- TASK DIRECTIONS
Below are entries. Copy exactly the lines running from the line that holds "This screenshot has width=688, height=367." to the line that holds "Given: Open ESL microphone interview photo", with both ends included.

Stored items:
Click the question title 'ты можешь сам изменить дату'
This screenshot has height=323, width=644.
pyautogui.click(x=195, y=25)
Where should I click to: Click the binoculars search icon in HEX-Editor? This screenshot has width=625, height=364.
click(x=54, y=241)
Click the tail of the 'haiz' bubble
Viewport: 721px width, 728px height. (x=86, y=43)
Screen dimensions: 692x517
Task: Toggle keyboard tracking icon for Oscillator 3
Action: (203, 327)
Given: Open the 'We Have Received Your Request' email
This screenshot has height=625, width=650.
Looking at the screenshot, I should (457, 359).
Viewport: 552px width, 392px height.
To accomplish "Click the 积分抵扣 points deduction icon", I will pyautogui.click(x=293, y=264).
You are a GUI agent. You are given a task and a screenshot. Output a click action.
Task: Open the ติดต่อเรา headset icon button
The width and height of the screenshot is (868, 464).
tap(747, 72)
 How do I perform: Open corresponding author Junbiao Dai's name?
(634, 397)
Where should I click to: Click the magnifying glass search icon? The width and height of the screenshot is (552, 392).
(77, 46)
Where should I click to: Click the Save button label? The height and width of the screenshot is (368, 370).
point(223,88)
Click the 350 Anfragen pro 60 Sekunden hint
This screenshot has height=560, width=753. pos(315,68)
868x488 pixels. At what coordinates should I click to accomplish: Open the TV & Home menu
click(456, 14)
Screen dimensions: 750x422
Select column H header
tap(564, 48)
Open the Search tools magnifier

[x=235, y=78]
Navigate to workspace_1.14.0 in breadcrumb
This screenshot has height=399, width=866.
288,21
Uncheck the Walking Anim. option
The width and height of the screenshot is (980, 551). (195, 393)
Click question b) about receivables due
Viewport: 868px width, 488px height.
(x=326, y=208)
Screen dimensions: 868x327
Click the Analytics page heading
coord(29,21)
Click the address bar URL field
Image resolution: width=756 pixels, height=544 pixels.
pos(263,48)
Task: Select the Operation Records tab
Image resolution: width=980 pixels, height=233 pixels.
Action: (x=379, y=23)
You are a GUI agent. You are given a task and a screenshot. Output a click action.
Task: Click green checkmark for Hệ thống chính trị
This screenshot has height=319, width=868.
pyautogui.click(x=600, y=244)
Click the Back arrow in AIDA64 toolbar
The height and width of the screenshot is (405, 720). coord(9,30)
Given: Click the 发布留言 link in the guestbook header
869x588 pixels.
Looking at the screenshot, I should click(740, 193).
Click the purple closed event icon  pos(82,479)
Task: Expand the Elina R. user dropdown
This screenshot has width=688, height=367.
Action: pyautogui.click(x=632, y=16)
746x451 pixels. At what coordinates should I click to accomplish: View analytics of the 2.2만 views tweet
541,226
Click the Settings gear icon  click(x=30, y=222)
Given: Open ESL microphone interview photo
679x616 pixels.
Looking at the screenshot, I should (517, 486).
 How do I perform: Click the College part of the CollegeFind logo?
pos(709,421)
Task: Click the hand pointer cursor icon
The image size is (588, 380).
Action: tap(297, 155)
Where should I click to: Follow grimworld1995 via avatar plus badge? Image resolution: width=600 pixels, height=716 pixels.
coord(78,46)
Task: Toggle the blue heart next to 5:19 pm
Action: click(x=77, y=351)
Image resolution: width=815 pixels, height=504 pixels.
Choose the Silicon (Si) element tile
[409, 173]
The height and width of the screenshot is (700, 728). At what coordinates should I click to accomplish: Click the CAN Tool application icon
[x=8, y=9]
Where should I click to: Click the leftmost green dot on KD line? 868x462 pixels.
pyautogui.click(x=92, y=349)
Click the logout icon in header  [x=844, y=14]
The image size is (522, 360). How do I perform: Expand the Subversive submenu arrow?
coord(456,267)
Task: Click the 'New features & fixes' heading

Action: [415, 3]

- YOUR SOLUTION
This screenshot has width=688, height=367.
Action: pyautogui.click(x=632, y=16)
746x451 pixels. At what coordinates should I click to accomplish: View analytics of the 2.2만 views tweet
541,226
Click the Settings gear icon  click(x=30, y=222)
Given: Open ESL microphone interview photo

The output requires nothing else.